• [Work order]: Rewrite the material from the line containing "is (508, 472)." through the line containing "x-tick-label: 20 is", inclusive, changing "particular element" to "specific element" and leaving everything else as it is. Return only those lines.

-------------------------

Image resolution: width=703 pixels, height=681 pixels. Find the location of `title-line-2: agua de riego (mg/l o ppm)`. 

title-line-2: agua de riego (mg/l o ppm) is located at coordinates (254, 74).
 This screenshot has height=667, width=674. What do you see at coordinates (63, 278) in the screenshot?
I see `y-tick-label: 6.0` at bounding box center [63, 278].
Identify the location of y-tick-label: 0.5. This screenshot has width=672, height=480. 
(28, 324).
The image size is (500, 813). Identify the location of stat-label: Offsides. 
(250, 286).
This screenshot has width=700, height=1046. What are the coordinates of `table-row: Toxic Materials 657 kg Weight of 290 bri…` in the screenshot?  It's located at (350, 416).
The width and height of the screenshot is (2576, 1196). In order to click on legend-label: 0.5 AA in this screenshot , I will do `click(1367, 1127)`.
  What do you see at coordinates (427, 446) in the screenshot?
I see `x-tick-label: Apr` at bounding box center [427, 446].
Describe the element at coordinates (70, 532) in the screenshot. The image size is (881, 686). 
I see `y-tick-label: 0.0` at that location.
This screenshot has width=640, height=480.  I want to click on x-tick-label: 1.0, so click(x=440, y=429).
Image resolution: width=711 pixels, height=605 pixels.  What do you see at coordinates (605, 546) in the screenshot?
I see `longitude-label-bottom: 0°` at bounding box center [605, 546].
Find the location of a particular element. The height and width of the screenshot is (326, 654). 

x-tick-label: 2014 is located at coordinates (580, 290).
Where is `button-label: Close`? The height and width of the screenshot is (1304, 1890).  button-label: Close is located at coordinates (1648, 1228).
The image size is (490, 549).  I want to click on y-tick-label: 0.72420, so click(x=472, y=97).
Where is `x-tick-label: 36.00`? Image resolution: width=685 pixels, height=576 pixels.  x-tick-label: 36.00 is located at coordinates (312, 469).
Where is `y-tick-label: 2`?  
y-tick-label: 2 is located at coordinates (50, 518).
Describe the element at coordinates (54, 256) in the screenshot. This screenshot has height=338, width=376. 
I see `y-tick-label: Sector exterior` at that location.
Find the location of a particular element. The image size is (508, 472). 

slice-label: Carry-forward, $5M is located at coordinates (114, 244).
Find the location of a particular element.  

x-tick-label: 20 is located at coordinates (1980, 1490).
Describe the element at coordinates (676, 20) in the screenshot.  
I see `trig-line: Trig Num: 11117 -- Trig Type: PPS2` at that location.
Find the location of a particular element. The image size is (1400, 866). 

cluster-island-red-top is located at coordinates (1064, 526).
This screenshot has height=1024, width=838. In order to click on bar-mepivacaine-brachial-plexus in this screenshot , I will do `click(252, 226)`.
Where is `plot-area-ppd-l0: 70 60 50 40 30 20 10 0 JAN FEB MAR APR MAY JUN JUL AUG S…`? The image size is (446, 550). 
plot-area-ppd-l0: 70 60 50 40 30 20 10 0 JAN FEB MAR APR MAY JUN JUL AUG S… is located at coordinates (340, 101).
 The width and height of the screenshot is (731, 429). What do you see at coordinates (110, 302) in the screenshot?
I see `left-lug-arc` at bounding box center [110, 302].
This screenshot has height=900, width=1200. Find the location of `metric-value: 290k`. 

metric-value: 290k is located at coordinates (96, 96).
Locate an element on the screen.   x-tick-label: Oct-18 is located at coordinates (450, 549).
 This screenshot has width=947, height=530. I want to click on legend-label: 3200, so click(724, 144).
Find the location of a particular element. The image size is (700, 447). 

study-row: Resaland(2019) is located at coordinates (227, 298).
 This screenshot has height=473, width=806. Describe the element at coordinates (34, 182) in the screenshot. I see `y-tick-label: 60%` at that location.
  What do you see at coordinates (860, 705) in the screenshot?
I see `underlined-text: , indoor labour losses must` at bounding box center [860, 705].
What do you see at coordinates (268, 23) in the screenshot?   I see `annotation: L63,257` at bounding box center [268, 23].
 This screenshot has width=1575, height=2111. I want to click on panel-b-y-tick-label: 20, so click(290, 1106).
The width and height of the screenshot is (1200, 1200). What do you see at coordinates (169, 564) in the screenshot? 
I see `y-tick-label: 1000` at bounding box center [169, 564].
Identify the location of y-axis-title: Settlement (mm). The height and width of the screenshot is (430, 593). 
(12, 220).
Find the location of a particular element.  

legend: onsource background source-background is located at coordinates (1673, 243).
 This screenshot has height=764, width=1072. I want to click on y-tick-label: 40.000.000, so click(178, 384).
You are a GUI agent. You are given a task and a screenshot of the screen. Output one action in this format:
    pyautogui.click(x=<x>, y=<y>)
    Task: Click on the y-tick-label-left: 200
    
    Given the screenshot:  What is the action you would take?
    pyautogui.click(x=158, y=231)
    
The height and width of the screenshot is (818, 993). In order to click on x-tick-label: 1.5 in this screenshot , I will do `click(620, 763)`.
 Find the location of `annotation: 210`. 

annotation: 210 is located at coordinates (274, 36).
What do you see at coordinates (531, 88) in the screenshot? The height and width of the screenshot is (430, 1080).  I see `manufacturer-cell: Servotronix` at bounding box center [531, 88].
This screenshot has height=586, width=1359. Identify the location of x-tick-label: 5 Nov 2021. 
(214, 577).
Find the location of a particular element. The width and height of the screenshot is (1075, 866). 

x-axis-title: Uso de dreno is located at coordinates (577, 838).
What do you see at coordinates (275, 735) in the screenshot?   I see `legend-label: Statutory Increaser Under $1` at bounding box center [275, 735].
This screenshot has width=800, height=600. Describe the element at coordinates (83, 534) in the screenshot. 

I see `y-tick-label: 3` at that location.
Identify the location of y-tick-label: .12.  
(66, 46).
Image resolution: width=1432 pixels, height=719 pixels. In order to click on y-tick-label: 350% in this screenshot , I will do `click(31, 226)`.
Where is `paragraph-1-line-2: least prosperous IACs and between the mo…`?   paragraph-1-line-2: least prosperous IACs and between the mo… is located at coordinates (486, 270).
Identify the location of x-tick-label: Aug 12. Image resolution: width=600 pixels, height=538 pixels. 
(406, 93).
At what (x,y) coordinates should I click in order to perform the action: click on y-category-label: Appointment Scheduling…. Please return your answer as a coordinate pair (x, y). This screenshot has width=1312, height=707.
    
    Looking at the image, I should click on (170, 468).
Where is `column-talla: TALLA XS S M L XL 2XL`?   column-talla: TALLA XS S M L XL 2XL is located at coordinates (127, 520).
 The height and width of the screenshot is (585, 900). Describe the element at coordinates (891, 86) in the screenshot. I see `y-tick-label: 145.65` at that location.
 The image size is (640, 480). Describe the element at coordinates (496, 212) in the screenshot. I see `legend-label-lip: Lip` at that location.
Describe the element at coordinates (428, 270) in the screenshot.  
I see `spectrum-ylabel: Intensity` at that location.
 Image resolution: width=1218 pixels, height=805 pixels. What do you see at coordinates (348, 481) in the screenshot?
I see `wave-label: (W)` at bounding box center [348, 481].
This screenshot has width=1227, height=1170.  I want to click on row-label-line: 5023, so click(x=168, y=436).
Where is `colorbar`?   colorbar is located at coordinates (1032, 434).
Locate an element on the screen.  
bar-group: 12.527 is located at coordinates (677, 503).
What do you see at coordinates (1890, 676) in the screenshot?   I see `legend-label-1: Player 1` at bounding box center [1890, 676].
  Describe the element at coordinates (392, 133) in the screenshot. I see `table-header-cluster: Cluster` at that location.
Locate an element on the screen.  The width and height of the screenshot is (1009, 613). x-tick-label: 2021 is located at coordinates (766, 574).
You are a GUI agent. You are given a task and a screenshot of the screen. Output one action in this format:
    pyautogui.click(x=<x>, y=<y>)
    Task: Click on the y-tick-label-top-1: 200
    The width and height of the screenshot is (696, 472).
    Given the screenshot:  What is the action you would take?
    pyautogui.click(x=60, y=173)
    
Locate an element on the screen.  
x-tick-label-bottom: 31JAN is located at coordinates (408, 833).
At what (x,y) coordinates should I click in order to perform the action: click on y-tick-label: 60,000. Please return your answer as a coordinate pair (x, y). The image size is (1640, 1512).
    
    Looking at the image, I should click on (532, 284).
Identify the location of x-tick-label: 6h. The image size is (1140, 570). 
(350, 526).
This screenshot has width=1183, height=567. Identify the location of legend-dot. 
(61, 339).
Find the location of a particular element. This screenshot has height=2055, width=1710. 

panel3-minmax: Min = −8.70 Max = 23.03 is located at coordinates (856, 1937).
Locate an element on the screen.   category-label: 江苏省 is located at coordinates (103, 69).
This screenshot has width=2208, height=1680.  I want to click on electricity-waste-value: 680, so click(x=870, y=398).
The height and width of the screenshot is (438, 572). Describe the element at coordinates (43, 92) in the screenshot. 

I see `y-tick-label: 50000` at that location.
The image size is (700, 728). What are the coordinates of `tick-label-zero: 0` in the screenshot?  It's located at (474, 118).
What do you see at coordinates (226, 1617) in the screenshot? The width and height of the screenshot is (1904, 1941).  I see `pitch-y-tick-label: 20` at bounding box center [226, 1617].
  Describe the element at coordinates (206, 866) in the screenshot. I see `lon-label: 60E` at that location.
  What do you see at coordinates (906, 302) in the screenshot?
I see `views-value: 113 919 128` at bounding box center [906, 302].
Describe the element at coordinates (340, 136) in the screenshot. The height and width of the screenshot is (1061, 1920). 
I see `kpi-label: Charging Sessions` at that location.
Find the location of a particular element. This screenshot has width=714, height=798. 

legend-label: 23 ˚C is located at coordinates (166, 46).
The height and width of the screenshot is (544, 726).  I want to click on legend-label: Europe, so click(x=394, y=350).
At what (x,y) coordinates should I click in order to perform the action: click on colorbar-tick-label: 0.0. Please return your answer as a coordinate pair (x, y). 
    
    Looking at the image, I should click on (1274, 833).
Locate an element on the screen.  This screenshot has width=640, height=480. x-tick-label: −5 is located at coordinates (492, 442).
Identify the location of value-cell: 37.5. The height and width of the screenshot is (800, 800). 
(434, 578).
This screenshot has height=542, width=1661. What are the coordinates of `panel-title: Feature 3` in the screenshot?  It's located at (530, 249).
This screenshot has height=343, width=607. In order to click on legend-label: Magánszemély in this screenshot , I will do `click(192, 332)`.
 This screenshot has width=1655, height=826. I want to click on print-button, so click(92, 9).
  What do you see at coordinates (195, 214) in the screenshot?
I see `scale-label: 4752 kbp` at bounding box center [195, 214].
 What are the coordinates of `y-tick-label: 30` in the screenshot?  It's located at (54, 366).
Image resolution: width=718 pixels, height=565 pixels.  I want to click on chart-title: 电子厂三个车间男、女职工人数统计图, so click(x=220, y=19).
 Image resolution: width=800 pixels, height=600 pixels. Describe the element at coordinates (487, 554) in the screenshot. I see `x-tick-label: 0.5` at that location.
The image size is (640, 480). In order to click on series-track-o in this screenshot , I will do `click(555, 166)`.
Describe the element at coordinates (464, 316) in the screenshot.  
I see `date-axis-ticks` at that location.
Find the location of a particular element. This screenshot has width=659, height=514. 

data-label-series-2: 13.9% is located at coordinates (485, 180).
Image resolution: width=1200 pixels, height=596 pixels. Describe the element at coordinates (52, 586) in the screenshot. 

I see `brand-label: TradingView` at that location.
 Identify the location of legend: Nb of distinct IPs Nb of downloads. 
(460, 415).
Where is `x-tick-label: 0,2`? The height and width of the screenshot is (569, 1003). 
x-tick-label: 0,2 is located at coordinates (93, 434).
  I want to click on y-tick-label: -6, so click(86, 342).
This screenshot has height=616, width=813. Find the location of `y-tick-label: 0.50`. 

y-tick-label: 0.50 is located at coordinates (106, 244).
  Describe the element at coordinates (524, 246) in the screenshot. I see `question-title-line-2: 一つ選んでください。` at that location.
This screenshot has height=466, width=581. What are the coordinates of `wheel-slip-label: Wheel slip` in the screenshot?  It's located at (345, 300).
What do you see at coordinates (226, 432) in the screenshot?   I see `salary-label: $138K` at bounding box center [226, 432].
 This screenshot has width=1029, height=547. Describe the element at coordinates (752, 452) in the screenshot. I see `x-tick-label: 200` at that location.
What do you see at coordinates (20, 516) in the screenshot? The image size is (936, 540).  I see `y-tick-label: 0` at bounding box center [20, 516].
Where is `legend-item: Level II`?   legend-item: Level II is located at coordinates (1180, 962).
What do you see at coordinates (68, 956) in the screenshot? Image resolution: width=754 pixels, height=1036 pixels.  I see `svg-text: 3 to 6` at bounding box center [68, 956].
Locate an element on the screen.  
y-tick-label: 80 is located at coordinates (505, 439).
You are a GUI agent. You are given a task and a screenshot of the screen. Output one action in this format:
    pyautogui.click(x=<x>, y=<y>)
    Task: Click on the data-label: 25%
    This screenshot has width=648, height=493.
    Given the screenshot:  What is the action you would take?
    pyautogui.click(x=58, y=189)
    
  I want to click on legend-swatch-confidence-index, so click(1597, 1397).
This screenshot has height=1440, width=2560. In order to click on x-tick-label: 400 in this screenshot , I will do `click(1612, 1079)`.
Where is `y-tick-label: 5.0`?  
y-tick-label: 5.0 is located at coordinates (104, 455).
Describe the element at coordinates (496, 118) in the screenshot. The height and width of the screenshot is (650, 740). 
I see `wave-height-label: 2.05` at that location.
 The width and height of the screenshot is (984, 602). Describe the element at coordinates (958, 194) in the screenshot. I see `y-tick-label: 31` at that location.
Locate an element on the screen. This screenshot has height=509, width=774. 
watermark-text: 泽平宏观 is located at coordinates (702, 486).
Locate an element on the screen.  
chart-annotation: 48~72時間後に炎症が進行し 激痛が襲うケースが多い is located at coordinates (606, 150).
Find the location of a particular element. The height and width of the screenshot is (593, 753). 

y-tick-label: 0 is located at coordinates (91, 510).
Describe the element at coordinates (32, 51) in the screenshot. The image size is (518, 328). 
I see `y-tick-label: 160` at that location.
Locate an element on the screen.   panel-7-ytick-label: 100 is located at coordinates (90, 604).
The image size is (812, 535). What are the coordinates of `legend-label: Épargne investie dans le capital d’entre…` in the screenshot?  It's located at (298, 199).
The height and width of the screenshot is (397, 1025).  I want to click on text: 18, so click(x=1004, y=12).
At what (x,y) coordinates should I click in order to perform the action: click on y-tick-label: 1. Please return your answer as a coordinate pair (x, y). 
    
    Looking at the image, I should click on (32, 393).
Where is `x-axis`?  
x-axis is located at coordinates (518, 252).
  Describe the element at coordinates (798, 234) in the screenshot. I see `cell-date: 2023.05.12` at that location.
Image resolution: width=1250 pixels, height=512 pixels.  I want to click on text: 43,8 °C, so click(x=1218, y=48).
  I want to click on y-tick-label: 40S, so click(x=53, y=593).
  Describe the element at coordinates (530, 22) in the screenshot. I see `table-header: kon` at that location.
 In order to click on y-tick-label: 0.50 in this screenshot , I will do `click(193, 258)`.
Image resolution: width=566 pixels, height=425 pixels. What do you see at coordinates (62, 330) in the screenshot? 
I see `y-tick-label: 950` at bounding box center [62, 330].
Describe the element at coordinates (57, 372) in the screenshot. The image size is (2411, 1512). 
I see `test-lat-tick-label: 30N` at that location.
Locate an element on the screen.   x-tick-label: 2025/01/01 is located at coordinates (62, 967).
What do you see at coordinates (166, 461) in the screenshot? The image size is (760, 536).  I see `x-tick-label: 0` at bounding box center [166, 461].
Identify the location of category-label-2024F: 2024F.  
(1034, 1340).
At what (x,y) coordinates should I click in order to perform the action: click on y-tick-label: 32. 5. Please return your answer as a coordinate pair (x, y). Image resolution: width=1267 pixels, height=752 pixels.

-------------------------

• [Written response]:
Find the location of a specific element. The image size is (508, 472). 

slice-label: Carry-forward, $5M is located at coordinates (114, 244).
Find the location of a specific element.  

x-tick-label: 20 is located at coordinates (1980, 1490).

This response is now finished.